Seth Franklin Berkley, M.D. (born in 1956 in New York, NY) is a medical epidemiologist by training and is currently President, CEO and founder of the International AIDS Vaccine Initiative (IAVI). He received his Bachelor of Science and medical degrees from Brown University, and trained in internal medicine at Harvard University. The author of more than 85 publications, Berkley has written extensively on infectious disease and frequently serves as a media commentator on health technology development, AIDS and global health issues. Berkley has been featured on the cover of Newsweek and recognized by Wired Magazine as among "The Wired 25" - a salute to dreamers, inventors, mavericks and leaders - as well as by TIME magazine as one of the "100 Most Influential People in the World" in 2009.
From 1984 to 1986, Berkley worked as a medical epidemiologist for the Center for Infectious Diseases of the U.S. Centers for Disease Control and Prevention (CDC) in Atlanta, GA. While working for the CDC, Berkley was involved in, among other things, managing the national Toxic Shock Syndrome surveillance system. He also conducted an investigation of an outbreak of Brazilian Purpuric Fever, a disease that was killing children in Brazil, and helped to discover the etiologic agent. In 1986, on assignment from the CDC, Berkley served as an epidemiologist for the Massachusetts Department of Public Health, working on routine surveillance and outbreak investigations.

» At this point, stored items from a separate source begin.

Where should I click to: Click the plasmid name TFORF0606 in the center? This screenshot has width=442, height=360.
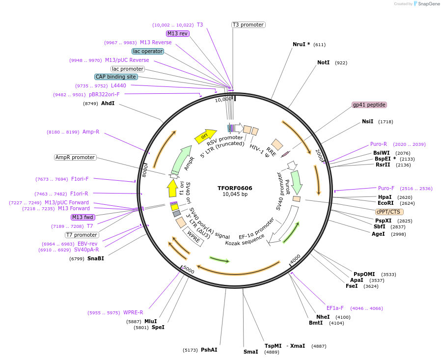[x=235, y=188]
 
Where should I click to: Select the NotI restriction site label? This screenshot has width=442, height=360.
[x=323, y=63]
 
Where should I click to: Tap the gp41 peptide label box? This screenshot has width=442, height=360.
[x=369, y=105]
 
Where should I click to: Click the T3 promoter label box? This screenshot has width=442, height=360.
[x=248, y=25]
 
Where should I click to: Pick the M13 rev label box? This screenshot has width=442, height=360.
[x=177, y=33]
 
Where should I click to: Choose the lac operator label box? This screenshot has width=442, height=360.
[x=147, y=51]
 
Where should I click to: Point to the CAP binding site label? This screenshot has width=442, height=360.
[x=116, y=77]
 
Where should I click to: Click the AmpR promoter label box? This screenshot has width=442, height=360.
[x=75, y=157]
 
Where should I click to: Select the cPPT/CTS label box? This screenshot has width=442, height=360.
[x=389, y=212]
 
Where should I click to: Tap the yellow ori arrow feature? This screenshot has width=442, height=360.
[x=206, y=136]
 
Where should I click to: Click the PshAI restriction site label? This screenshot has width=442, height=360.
[x=209, y=350]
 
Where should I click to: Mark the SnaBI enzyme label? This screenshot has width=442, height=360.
[x=96, y=258]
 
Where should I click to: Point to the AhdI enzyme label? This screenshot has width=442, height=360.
[x=108, y=104]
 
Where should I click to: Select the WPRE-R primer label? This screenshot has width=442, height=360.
[x=133, y=312]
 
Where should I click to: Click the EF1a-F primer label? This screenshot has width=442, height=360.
[x=335, y=308]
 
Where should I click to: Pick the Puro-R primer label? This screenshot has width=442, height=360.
[x=379, y=144]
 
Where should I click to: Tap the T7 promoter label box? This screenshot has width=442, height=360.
[x=82, y=235]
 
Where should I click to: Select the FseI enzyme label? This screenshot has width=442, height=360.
[x=352, y=286]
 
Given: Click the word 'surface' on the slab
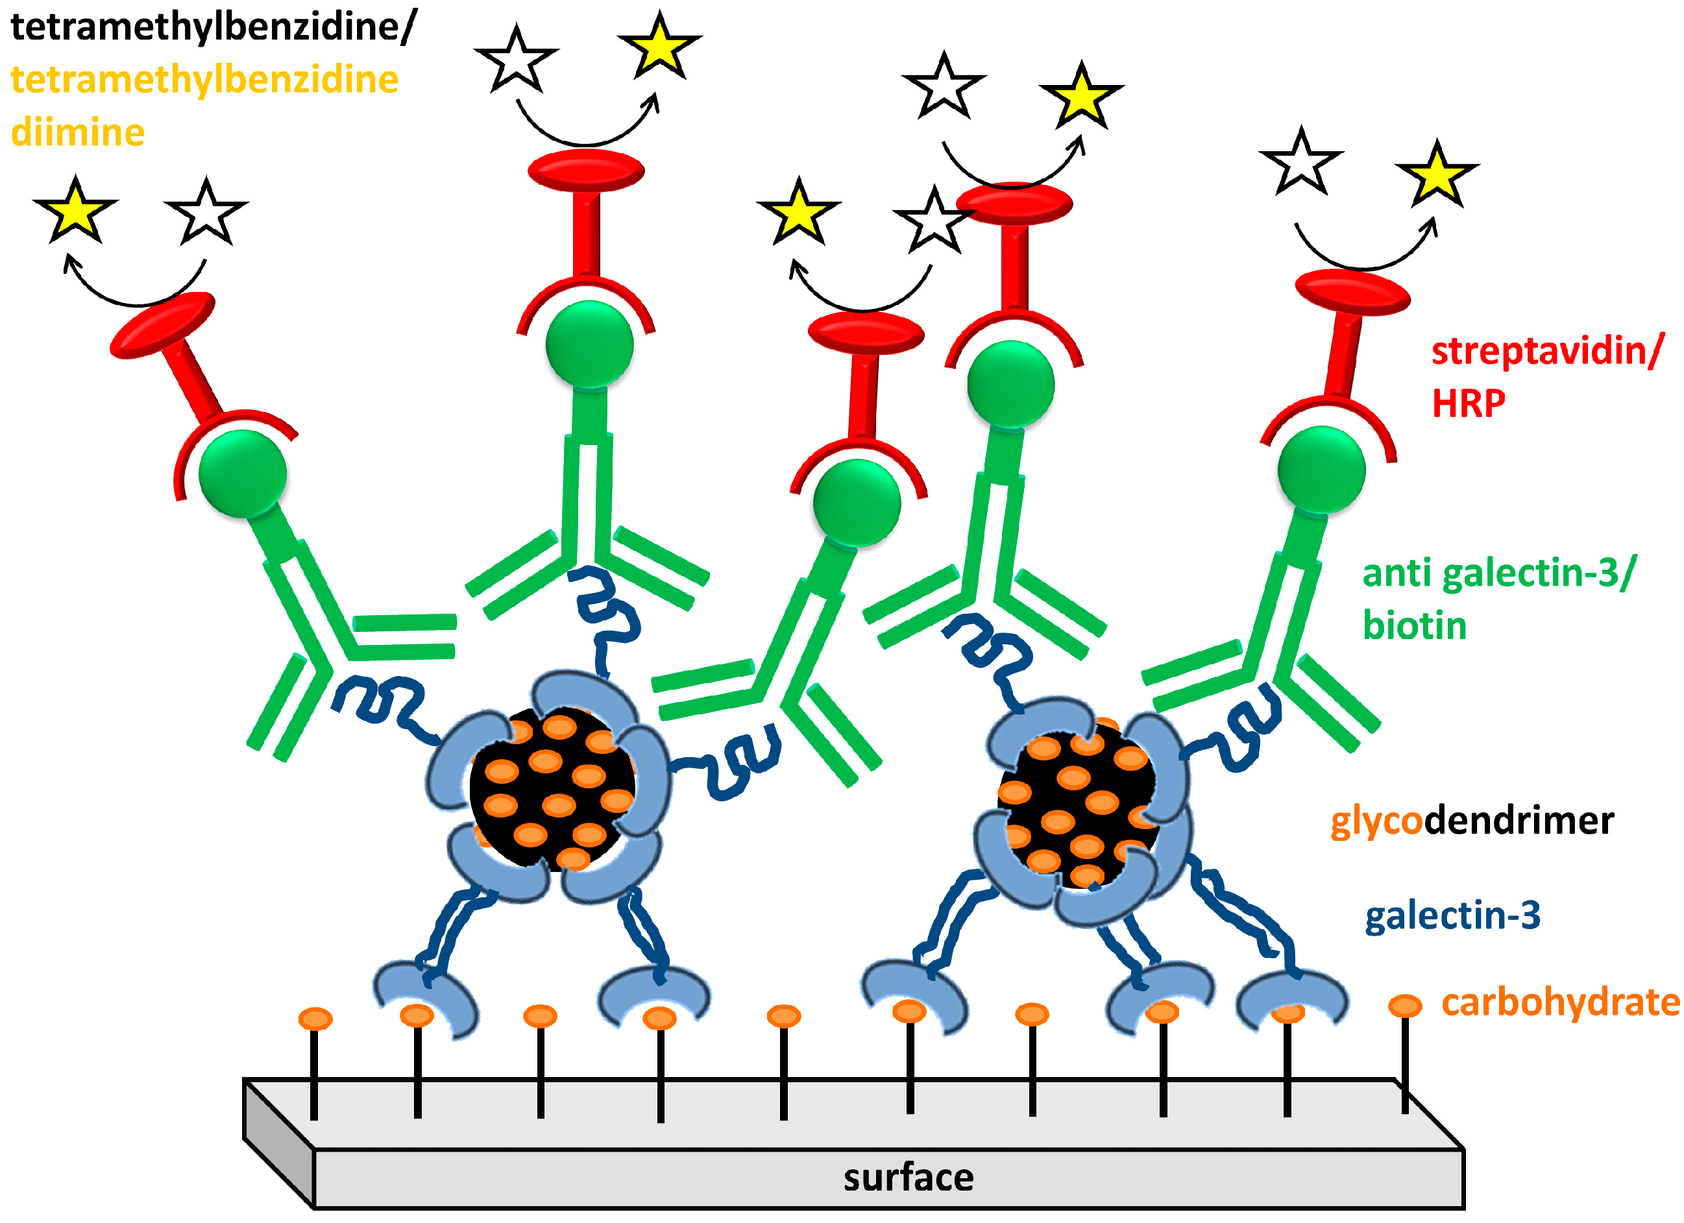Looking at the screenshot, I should point(907,1178).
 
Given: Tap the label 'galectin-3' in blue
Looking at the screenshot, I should point(1452,915).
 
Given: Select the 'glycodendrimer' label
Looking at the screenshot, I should point(1472,821).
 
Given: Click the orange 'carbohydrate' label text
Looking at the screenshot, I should point(1560,1003).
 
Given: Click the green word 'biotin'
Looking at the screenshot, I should point(1414,626).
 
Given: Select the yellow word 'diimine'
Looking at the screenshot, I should point(77,133).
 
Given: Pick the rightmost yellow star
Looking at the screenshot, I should point(1437,175).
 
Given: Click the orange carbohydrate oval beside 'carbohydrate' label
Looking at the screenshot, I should point(1405,1006).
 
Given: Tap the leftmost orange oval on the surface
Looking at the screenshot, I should point(315,1019).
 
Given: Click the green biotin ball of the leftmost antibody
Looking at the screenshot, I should point(242,473).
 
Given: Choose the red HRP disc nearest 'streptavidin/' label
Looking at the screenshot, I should point(1352,292).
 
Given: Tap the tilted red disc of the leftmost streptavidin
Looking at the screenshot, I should point(163,325).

A year later, while working for the Carter Presidential Center in Atlanta, Berkley was assigned as an epidemiologist at the Ministry of Health in Uganda. In this role, he worked to establish and manage the Ugandan surveillance system for AIDS, validate the AIDS clinical case definition for Africa and assist with the conduct and analysis of the national HIV sero-survey. Berkley played a role in helping to develop Uganda’s National AIDS Control programs, and served as an attending internal medicine physician at Mulago Hospital in Kampala.